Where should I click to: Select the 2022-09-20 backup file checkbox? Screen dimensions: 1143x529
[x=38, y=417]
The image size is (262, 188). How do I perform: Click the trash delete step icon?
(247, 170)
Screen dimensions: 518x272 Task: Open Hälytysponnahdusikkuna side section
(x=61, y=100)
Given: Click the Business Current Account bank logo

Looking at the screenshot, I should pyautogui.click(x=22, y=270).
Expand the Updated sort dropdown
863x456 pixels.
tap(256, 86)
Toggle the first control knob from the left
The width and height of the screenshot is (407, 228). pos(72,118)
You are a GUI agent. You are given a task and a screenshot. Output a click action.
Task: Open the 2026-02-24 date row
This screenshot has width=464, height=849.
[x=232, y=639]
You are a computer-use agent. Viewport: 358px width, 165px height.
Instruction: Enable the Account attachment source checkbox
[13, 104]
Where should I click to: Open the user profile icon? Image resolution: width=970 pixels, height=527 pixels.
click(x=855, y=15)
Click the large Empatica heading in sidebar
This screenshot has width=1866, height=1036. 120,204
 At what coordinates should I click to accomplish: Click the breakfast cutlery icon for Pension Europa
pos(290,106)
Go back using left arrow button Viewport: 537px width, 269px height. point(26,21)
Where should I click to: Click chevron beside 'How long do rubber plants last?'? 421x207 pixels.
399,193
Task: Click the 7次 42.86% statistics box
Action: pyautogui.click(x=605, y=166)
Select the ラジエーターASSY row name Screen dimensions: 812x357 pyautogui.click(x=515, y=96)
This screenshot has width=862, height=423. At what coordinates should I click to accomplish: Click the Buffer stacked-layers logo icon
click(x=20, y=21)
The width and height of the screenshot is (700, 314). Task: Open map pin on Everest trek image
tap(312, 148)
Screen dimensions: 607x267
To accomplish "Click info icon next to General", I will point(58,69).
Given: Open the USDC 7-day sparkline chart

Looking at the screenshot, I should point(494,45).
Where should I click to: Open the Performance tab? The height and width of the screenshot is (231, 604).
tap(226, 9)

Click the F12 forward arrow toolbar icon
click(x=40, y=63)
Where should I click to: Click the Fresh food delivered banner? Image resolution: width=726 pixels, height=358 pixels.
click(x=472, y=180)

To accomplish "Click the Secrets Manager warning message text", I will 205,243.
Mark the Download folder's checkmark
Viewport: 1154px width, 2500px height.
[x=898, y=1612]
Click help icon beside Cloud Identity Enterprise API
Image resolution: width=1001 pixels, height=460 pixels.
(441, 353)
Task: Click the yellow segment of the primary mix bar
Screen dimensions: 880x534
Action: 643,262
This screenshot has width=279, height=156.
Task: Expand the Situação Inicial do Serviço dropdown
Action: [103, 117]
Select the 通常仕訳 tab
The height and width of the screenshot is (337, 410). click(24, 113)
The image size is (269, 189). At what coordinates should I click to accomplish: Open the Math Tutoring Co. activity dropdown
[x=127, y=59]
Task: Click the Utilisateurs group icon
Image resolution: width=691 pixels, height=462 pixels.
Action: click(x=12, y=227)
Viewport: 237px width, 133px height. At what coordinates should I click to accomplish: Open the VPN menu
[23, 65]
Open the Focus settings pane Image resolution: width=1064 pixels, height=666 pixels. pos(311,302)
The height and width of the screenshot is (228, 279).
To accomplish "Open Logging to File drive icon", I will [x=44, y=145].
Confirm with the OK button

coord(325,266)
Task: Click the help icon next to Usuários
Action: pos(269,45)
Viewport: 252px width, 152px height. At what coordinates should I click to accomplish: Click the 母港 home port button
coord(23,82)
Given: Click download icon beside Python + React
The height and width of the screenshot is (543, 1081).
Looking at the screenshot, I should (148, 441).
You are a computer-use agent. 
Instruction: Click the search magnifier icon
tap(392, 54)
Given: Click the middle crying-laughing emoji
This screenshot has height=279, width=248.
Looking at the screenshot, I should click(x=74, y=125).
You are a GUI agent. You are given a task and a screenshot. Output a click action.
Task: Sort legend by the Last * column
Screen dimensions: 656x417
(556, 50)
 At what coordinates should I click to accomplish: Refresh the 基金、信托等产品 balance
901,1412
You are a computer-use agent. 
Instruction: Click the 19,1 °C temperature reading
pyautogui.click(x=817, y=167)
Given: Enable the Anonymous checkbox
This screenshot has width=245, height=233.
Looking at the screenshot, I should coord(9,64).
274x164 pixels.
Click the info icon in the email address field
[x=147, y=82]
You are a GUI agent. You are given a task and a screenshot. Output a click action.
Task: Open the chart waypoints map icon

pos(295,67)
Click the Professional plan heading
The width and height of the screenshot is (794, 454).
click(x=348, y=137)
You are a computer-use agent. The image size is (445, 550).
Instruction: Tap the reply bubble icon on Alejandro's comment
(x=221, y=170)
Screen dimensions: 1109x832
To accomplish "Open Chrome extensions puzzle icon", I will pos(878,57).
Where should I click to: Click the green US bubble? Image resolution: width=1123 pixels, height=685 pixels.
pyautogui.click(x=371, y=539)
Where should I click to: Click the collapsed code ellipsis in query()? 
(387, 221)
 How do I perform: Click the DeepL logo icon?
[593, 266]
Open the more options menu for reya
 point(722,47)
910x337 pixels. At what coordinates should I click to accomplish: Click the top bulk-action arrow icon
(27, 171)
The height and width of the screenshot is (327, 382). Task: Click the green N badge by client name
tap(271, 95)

* Exercise requirements: What's wanted is each line above, transcribed with nothing altered.

* Task answer:
Where should I click to: Select the 2022-09-20 backup file checkbox? Screen dimensions: 1143x529
[x=38, y=417]
The image size is (262, 188). How do I perform: Click the trash delete step icon?
(247, 170)
Screen dimensions: 518x272 Task: Open Hälytysponnahdusikkuna side section
(x=61, y=100)
Given: Click the Business Current Account bank logo

Looking at the screenshot, I should pyautogui.click(x=22, y=270).
Expand the Updated sort dropdown
863x456 pixels.
tap(256, 86)
Toggle the first control knob from the left
The width and height of the screenshot is (407, 228). pos(72,118)
You are a GUI agent. You are given a task and a screenshot. Output a click action.
Task: Open the 2026-02-24 date row
This screenshot has width=464, height=849.
[x=232, y=639]
You are a computer-use agent. Viewport: 358px width, 165px height.
Instruction: Enable the Account attachment source checkbox
[13, 104]
Where should I click to: Open the user profile icon? Image resolution: width=970 pixels, height=527 pixels.
click(x=855, y=15)
Click the large Empatica heading in sidebar
This screenshot has width=1866, height=1036. 120,204
 At what coordinates should I click to accomplish: Click the breakfast cutlery icon for Pension Europa
pos(290,106)
Go back using left arrow button Viewport: 537px width, 269px height. point(26,21)
Where should I click to: Click chevron beside 'How long do rubber plants last?'? 421x207 pixels.
399,193
Task: Click the 7次 42.86% statistics box
Action: pyautogui.click(x=605, y=166)
Select the ラジエーターASSY row name Screen dimensions: 812x357 pyautogui.click(x=515, y=96)
This screenshot has width=862, height=423. At what coordinates should I click to accomplish: Click the Buffer stacked-layers logo icon
click(x=20, y=21)
The width and height of the screenshot is (700, 314). Task: Open map pin on Everest trek image
tap(312, 148)
Screen dimensions: 607x267
To accomplish "Click info icon next to General", I will point(58,69).
Given: Open the USDC 7-day sparkline chart

Looking at the screenshot, I should point(494,45).
Where should I click to: Open the Performance tab? The height and width of the screenshot is (231, 604).
tap(226, 9)

Click the F12 forward arrow toolbar icon
click(x=40, y=63)
Where should I click to: Click the Fresh food delivered banner? Image resolution: width=726 pixels, height=358 pixels.
click(x=472, y=180)

To accomplish "Click the Secrets Manager warning message text", I will 205,243.
Mark the Download folder's checkmark
Viewport: 1154px width, 2500px height.
[x=898, y=1612]
Click help icon beside Cloud Identity Enterprise API
Image resolution: width=1001 pixels, height=460 pixels.
(441, 353)
Task: Click the yellow segment of the primary mix bar
Screen dimensions: 880x534
Action: 643,262
This screenshot has width=279, height=156.
Task: Expand the Situação Inicial do Serviço dropdown
Action: [103, 117]
Select the 通常仕訳 tab
The height and width of the screenshot is (337, 410). click(24, 113)
The image size is (269, 189). At what coordinates should I click to accomplish: Open the Math Tutoring Co. activity dropdown
[x=127, y=59]
Task: Click the Utilisateurs group icon
Image resolution: width=691 pixels, height=462 pixels.
Action: click(x=12, y=227)
Viewport: 237px width, 133px height. At what coordinates should I click to accomplish: Open the VPN menu
[23, 65]
Open the Focus settings pane Image resolution: width=1064 pixels, height=666 pixels. pos(311,302)
The height and width of the screenshot is (228, 279).
To accomplish "Open Logging to File drive icon", I will [x=44, y=145].
Confirm with the OK button

coord(325,266)
Task: Click the help icon next to Usuários
Action: pos(269,45)
Viewport: 252px width, 152px height. At what coordinates should I click to accomplish: Click the 母港 home port button
coord(23,82)
Given: Click download icon beside Python + React
The height and width of the screenshot is (543, 1081).
Looking at the screenshot, I should (148, 441).
You are a computer-use agent. 
Instruction: Click the search magnifier icon
tap(392, 54)
Given: Click the middle crying-laughing emoji
This screenshot has height=279, width=248.
Looking at the screenshot, I should click(x=74, y=125).
You are a GUI agent. You are given a task and a screenshot. Output a click action.
Task: Sort legend by the Last * column
Screen dimensions: 656x417
(556, 50)
 At what coordinates should I click to accomplish: Refresh the 基金、信托等产品 balance
901,1412
You are a computer-use agent. 
Instruction: Click the 19,1 °C temperature reading
pyautogui.click(x=817, y=167)
Given: Enable the Anonymous checkbox
This screenshot has width=245, height=233.
Looking at the screenshot, I should coord(9,64).
274x164 pixels.
Click the info icon in the email address field
[x=147, y=82]
You are a GUI agent. You are given a task and a screenshot. Output a click action.
Task: Open the chart waypoints map icon

pos(295,67)
Click the Professional plan heading
The width and height of the screenshot is (794, 454).
click(x=348, y=137)
You are a computer-use agent. The image size is (445, 550).
Instruction: Tap the reply bubble icon on Alejandro's comment
(x=221, y=170)
Screen dimensions: 1109x832
To accomplish "Open Chrome extensions puzzle icon", I will pos(878,57).
Where should I click to: Click the green US bubble? Image resolution: width=1123 pixels, height=685 pixels.
pyautogui.click(x=371, y=539)
Where should I click to: Click the collapsed code ellipsis in query()? 
(387, 221)
 How do I perform: Click the DeepL logo icon?
[593, 266]
Open the more options menu for reya
 point(722,47)
910x337 pixels. At what coordinates should I click to accomplish: Click the top bulk-action arrow icon
(27, 171)
The height and width of the screenshot is (327, 382). Task: Click the green N badge by client name
tap(271, 95)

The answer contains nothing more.